DIE NEAPOLETANISCHE KRIPPE


Im Unterstock des Museums steht der Besucher überrascht vor dem Aufbau der neapolitanischen Krippe, die etwa fünfundzwanzig Quadratmeter in Anspruch nimmt und von der Kunstsammlerin so angelegt wurde, dass der Besucher selbst in die Szene eintreten kann.

Gemäß Tradition steht man hier vor der ganzen neapolitanischen Theatralität der Krippen aus dem achtzehnten Jahrhundert mit einer endlosen Reihe zum größten Teil holzgeschnitzter Nebenfiguren mit Köpfen, Händen und Füssen aus Terrakotta, Tieren und zahllosen Ausstattungsgegenständen (Kleidung, Schmuck, Möbelstücke, Zaumzeug.).

Die Besonderheit der neapolitanischen Krippe des achtzehnten Jahrhunderts ist die glückliche Verschmelzung des weltlichen mit dem religiösen Element. Diese beiden anscheinend so widersprüchlichen Faktoren ergänzen sich in dem szenischen Aufbau auf extreme Weise.

Der Aspekt der religiösen Andacht wird in der Darstellung von Jesu Geburt deutlich, und damit in der langen Prozession von Leuten aller Art, die sich anbetend der Grotte nähern, d.h. der Szene der Verkündigung.
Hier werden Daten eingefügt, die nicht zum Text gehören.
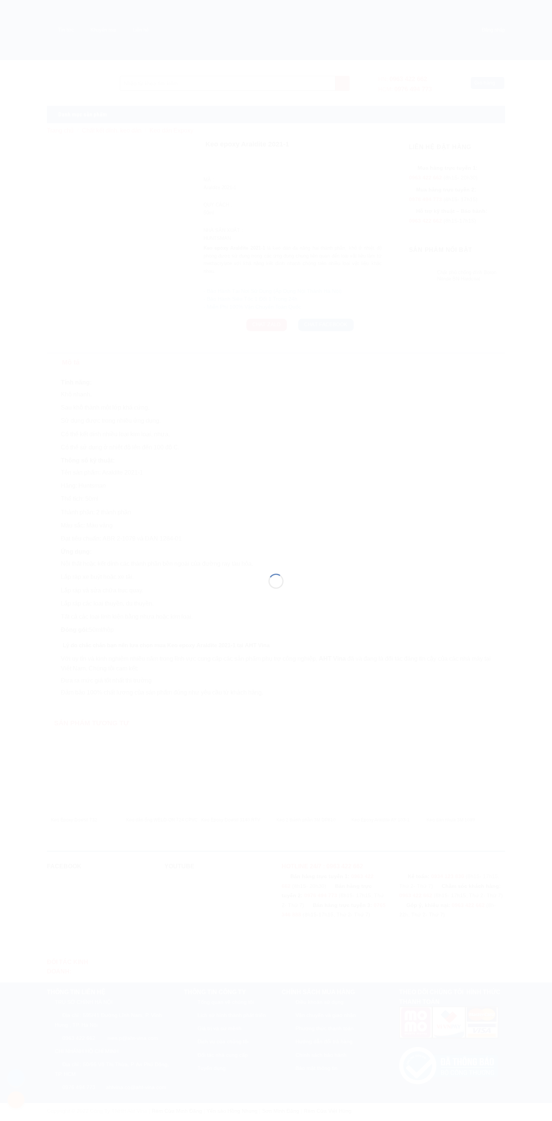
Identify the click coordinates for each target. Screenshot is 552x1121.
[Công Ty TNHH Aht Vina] (276, 547)
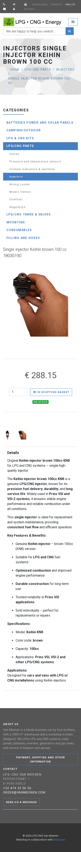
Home (15, 69)
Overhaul (16, 199)
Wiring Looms (19, 184)
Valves (14, 153)
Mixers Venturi (20, 191)
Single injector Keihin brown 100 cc (39, 81)
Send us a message (21, 802)
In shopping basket (52, 392)
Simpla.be (59, 839)
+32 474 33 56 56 (17, 788)
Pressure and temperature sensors (35, 161)
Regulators (17, 207)
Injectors (65, 69)
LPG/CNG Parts (38, 69)
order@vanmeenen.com (24, 792)
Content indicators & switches (32, 169)
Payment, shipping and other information (40, 759)
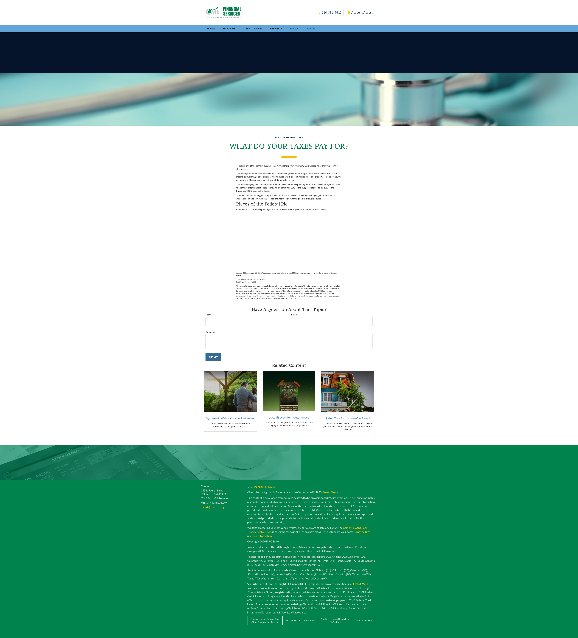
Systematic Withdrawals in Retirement (230, 418)
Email (294, 314)
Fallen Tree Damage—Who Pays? (348, 418)
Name (208, 314)
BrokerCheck (330, 492)
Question (210, 332)
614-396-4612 (332, 12)
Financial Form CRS (263, 486)
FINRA (357, 584)
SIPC (366, 584)
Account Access (362, 12)
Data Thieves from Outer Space (289, 417)
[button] (229, 28)
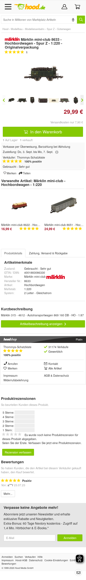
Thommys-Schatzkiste (17, 347)
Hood (5, 29)
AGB (47, 375)
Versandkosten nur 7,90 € (66, 122)
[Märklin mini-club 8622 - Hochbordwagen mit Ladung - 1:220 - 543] (20, 206)
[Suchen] (81, 20)
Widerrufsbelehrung (15, 380)
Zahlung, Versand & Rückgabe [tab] (48, 253)
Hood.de (29, 7)
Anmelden (70, 538)
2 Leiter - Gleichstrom (38, 293)
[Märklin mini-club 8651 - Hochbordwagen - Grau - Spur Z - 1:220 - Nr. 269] (64, 206)
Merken (11, 173)
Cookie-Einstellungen (56, 560)
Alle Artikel (55, 368)
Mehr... (8, 494)
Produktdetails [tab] (13, 253)
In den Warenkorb (45, 132)
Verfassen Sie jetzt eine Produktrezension (54, 443)
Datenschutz (61, 375)
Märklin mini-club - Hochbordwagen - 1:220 (33, 182)
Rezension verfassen (18, 452)
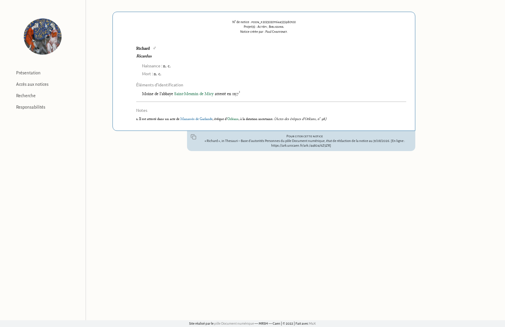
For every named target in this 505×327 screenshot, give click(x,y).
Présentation (28, 73)
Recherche (26, 95)
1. (137, 119)
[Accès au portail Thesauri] (43, 37)
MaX (312, 324)
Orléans (232, 119)
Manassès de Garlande (196, 119)
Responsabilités (30, 107)
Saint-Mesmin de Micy (194, 94)
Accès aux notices (32, 84)
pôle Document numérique (234, 324)
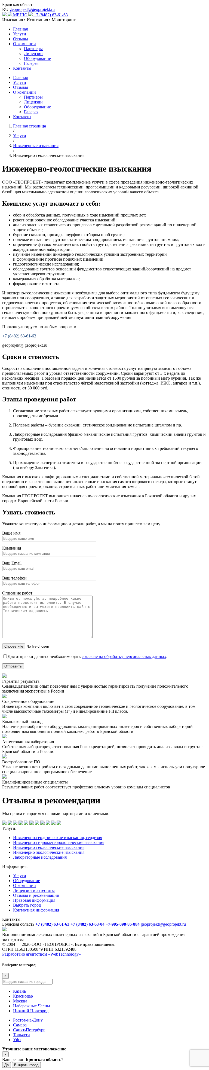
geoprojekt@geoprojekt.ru (32, 9)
Rundherum spielen sich dagegen Szenen genüsslichen Lebens ab, die eben das Weltliche darstellen. Diese beiden antithetischen Aspekte verbinden sich jedoch in der historischen Darstellung, laut deren der Heilige Josef und die Gottesmutter auf der Suche nach einer Unterkunft an der Herberge abgewiesen wurden und daher umher ziehen mussten, um einen Behelfsunterschlupf zu finden.

Beim Bau der ersten Krippen wurde die Szene von Christi Geburt in einer Grotte dargestellt, die erst später zur Futterkrippe in einem ärmlichen Stall wurde.
Noch später, vermutlich in dem Versuch, den Triumph der christlichen Religion über das Heidentum hervorzuheben, wurde die Heilige Familie in den Ruinen eines antiken, klassischen Tempels angesiedelt. Die Bedeutsamkeit dieser Krippe liegt darin, dass sie sicherlich im Verlauf vieler Jahre die Großartigkeit der Darstellung mit der durch die Volkstradition vorgegebenen Funktion verbunden hat.

Dem Religiösen stellt sich der Triumph des Lasters entgegen, das in der Szene durch Gruppen von Männern dargestellt ist, die damit beschäftigt sind, am Tisch Karten zu spielen und sich zu betrinken, während der Wirt und die üppige Wirtin, die immer in tief ausgeschnittenen Kleidern dargestellt wird, sie mit Wein und Speisen aller Art versorgen, häufig in Gesellschaft von Mandolinenspielern.

Hauptdarsteller sind in beiden Fällen jedoch einzig und allein gewöhnliche Leute, bescheidene Vertreter des täglichen Lebens des achtzehnten Jahrhunderts, wobei jeder Einzelne beim Umherstreifen oder bei der Ausübung seines Berufs abgebildet ist.

Der Dualismus zwischen Religiösem und Weltlichem löst sich harmonisch in der Nachbildung eines Querschnitts durch das Neapel des achtzehnten Jahrhunderts auf, wo das religiöse Element, das manchmal wie in einigen Ländern Nordeuropas recht nüchtern präsentiert wird, letztlich von der unverfälschten, folkloristischen Leidenschaftlichkeit der Bevölkerung des Südens überrollt und mitgerissen wird, die der ganzen Atmosphäre der Krippe Wärme und Menschlichkeit verleiht.

Die Kunstsammlerin hat folglich mit viel Anmut eine typisch italienische und insbesondere neapolitanische Tradition wieder zum Leben erweckt, dabei jedoch die einzelnen Szenen und Hauptfiguren in eine präzise Reihenfolge unterteilt, so dass der Besucher in jeder einzelnen Szene sämtliche Einzelheiten erfassen kann.